6
votes

I'm setting up a simple Proof of Concept to learn some of the concepts in Google Cloud, specifically PubSub and Dataflow.

I have a PubSub topic greeting

I've created a simple cloud function that sends publishes a message to that topic:

const escapeHtml = require('escape-html');
const { Buffer } = require('safe-buffer');
const { PubSub } = require('@google-cloud/pubsub');

exports.publishGreetingHTTP = async (req, res) => {
    let name = 'no name provided';
    if (req.query && req.query.name) {
        name = escapeHtml(req.query.name);
    } else if (req.body && req.body.name) {
        name = escapeHtml(req.body.name);
    }
    const pubsub = new PubSub();
    const topicName = 'greeting';
    const data = JSON.stringify({ hello: name });
    const dataBuffer = Buffer.from(data);
    const messageId = await pubsub.topic(topicName).publish(dataBuffer);
    res.send(`Message ${messageId} published. name=${name}`);
};

I set up a different cloud function that it triggered by the topic:

const { Buffer } = require('safe-buffer');

exports.subscribeGreetingPubSub = (data) => {
    const pubSubMessage = data;
    const passedData = pubSubMessage.data ? JSON.parse(Buffer.from(pubSubMessage.data, 'base64').toString()) : { error: 'no data' };

    console.log(passedData);
};

This works great and I see it registered as a subscription on the topic.

Now I want to send the use Dataflow to send the data to BigQuery

There appear to be 2 template to accomplish this:

I don't understand the difference between Topic and Subscription in this context.

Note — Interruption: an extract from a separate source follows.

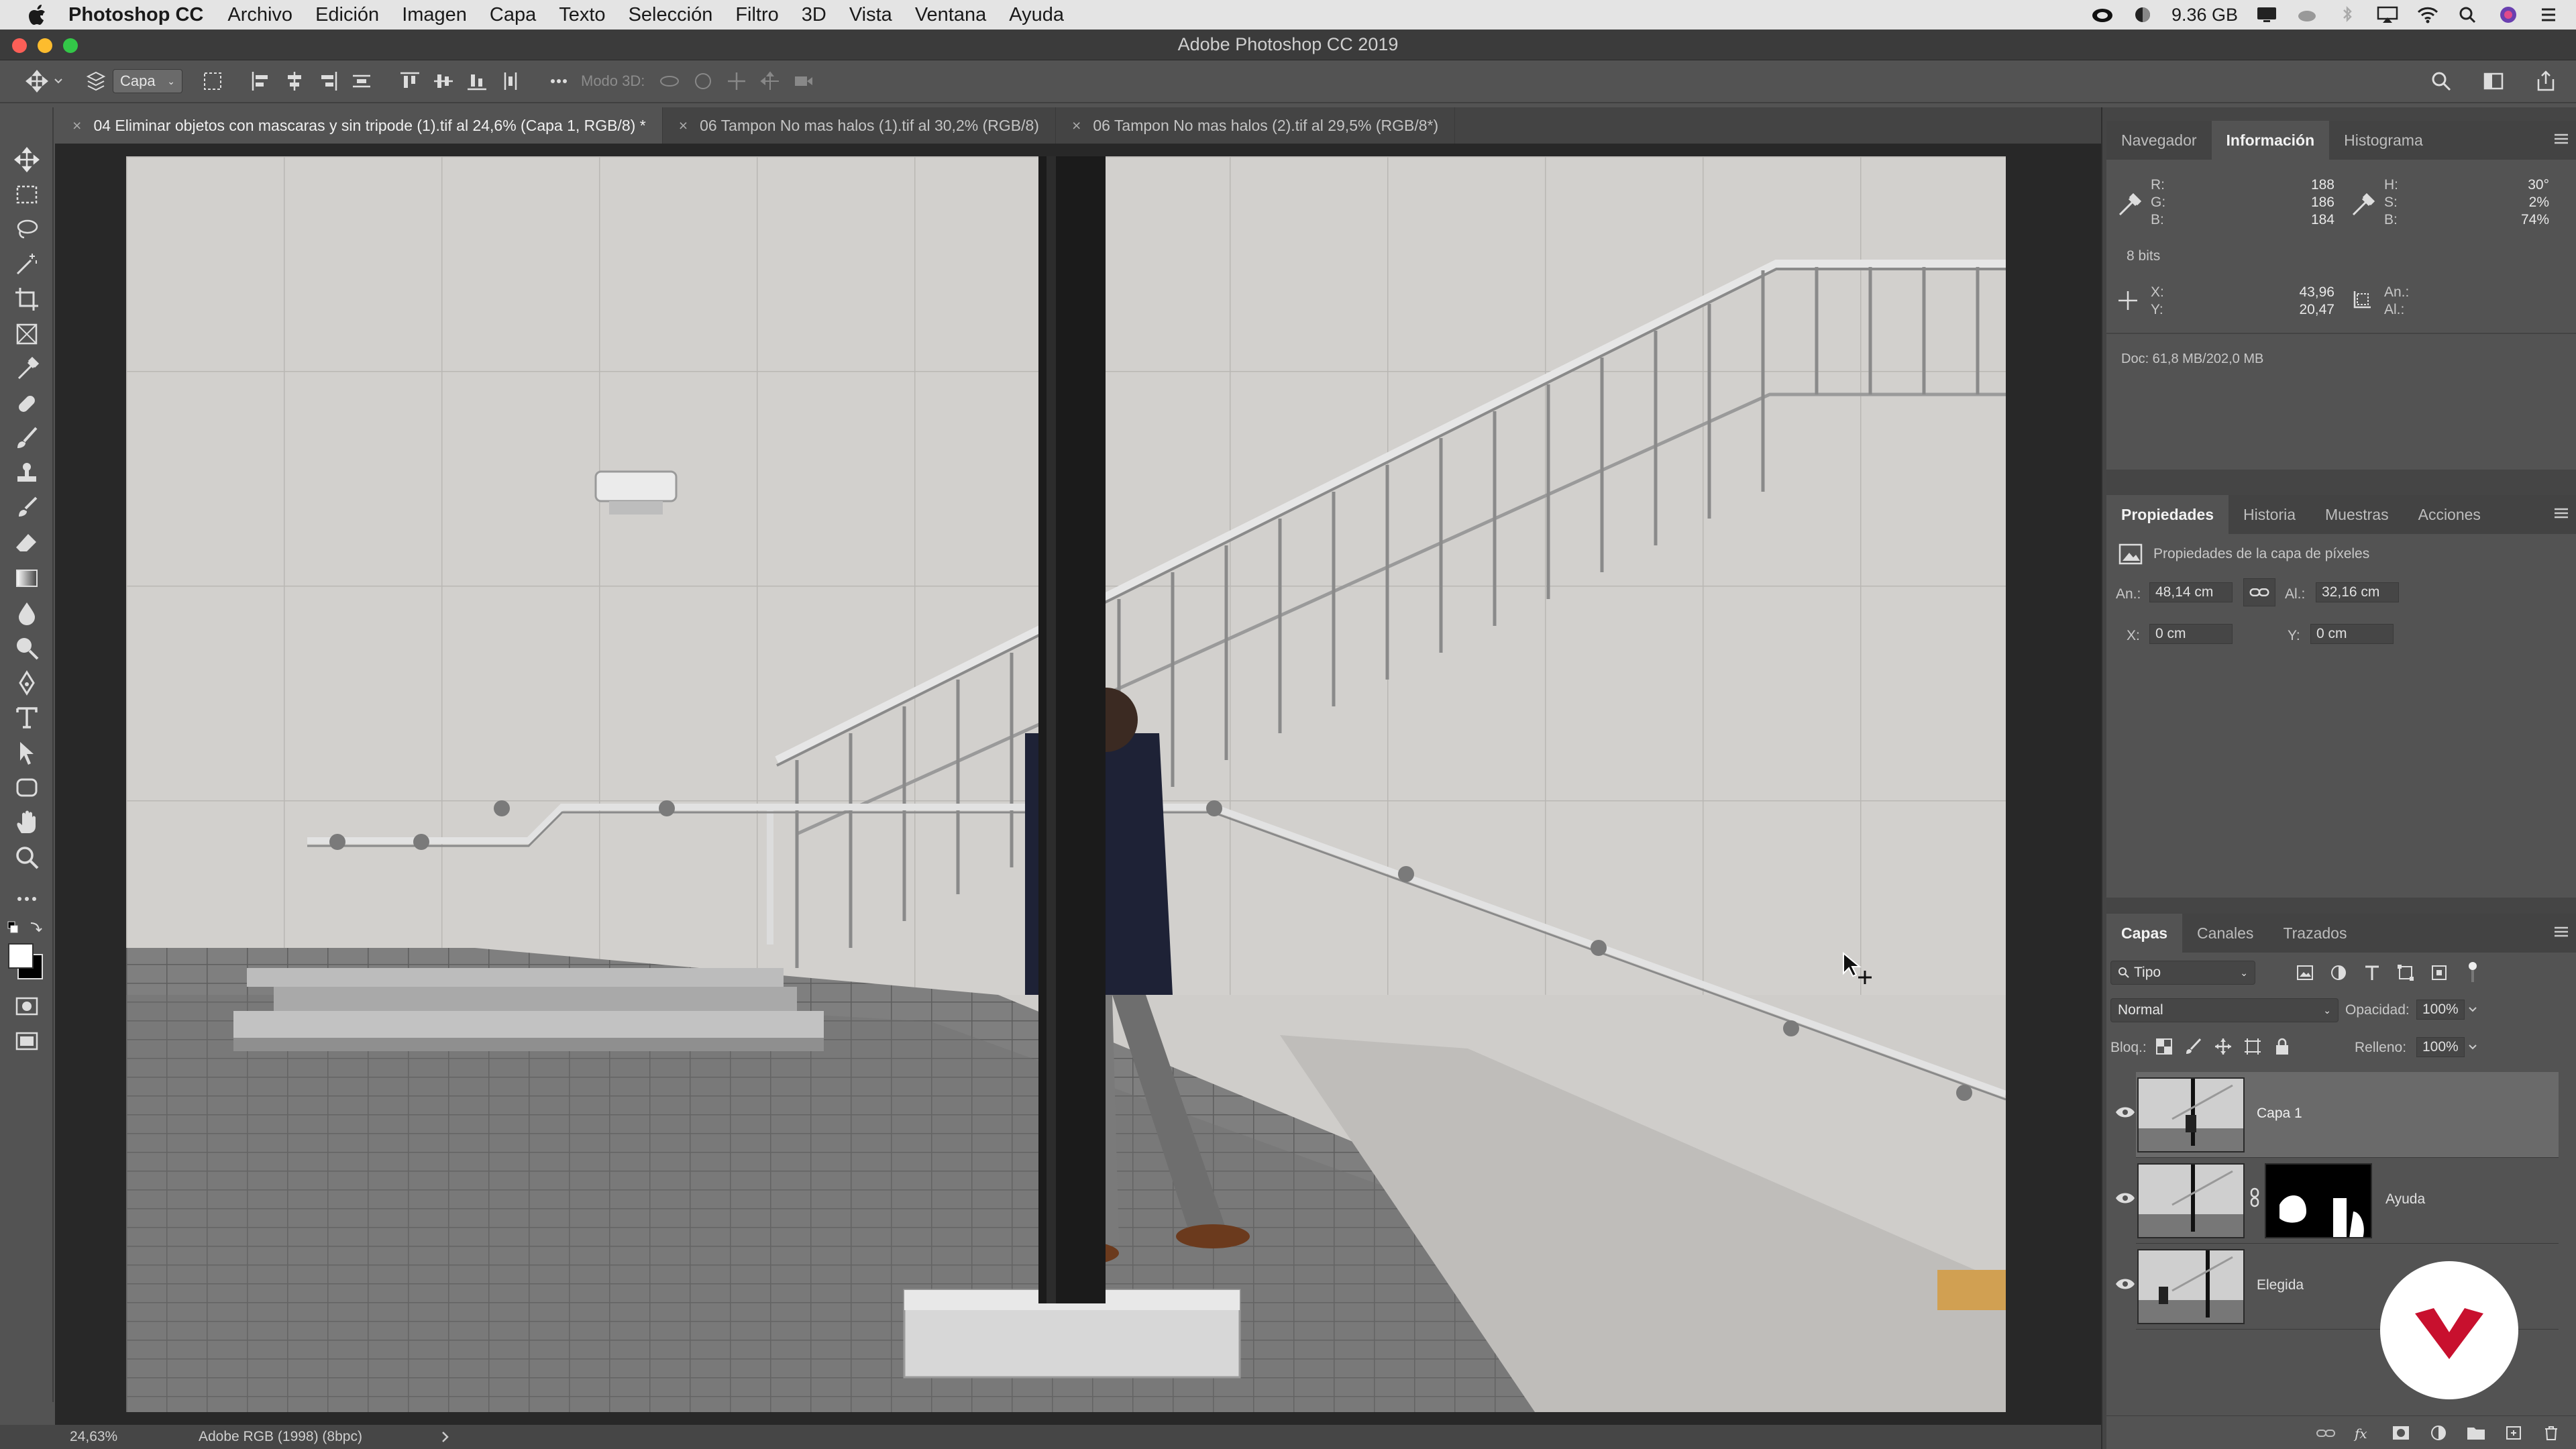  What do you see at coordinates (2259, 592) in the screenshot?
I see `link-icon` at bounding box center [2259, 592].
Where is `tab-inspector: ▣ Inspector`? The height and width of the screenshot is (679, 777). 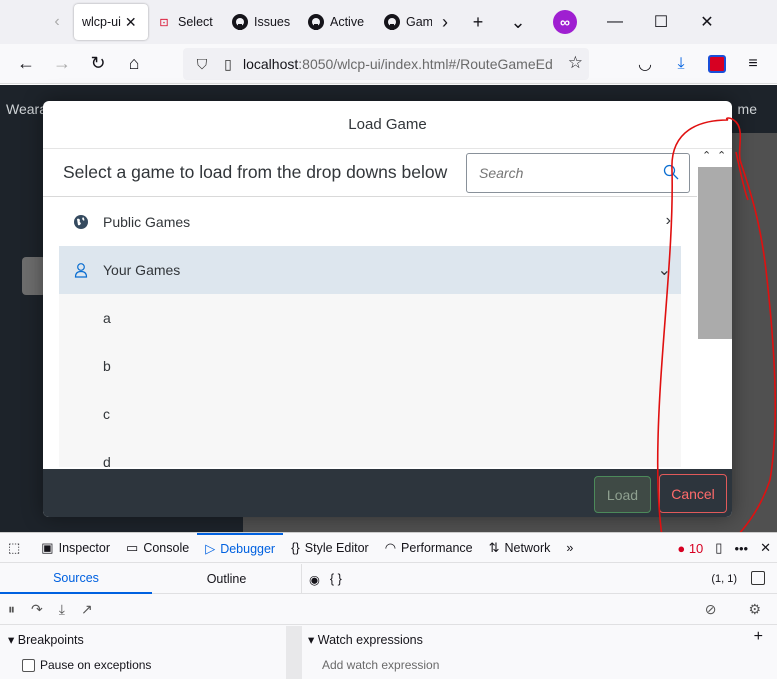
tab-inspector: ▣ Inspector is located at coordinates (76, 548).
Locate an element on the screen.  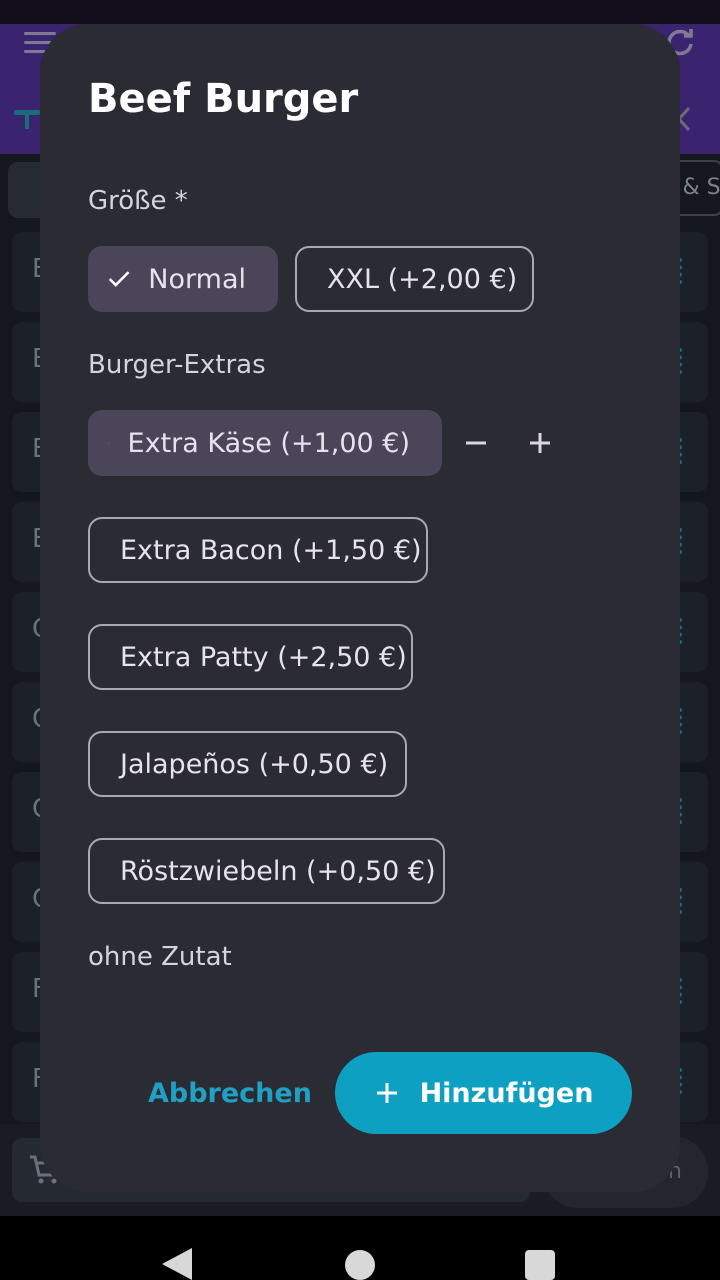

https://medium.com/google-cloud/new-updates-to-pub-sub-to-bigquery-templates-7844444e6068 sheds a little bit of lights:

Note that a caveat of using subscriptions over topics is that subscriptions are only read once while topics can be read multiple times. Therefore a subscription template cannot support multiple concurrent pipelines reading the same subscription.

But I must say I'm still lost to understand the real implications of this.

1

1 Answers

12
votes

If you use the Topic to BigQuery template, Dataflow will create a subscription behind the scenes for you that reads from the specified topic. If you use the Subscription to BigQuery template, you will need to provide your own subscription.

You can use Subscription to BigQuery templates to emulate the behavior of a Topic to BigQuery template by creating multiple subscription-connected BigQuery pipelines reading from the same topic.

For new deployments, using the Subscription to BigQuery template is preferred. If you stop and restart a pipeline using the Topic to BigQuery template, a new subscription will be created, which may cause you to miss some messages that were published while the pipeline was down. The Subscription to BigQuery template doesn't have this disadvantage, since it uses the same subscription even after the pipeline is restarted.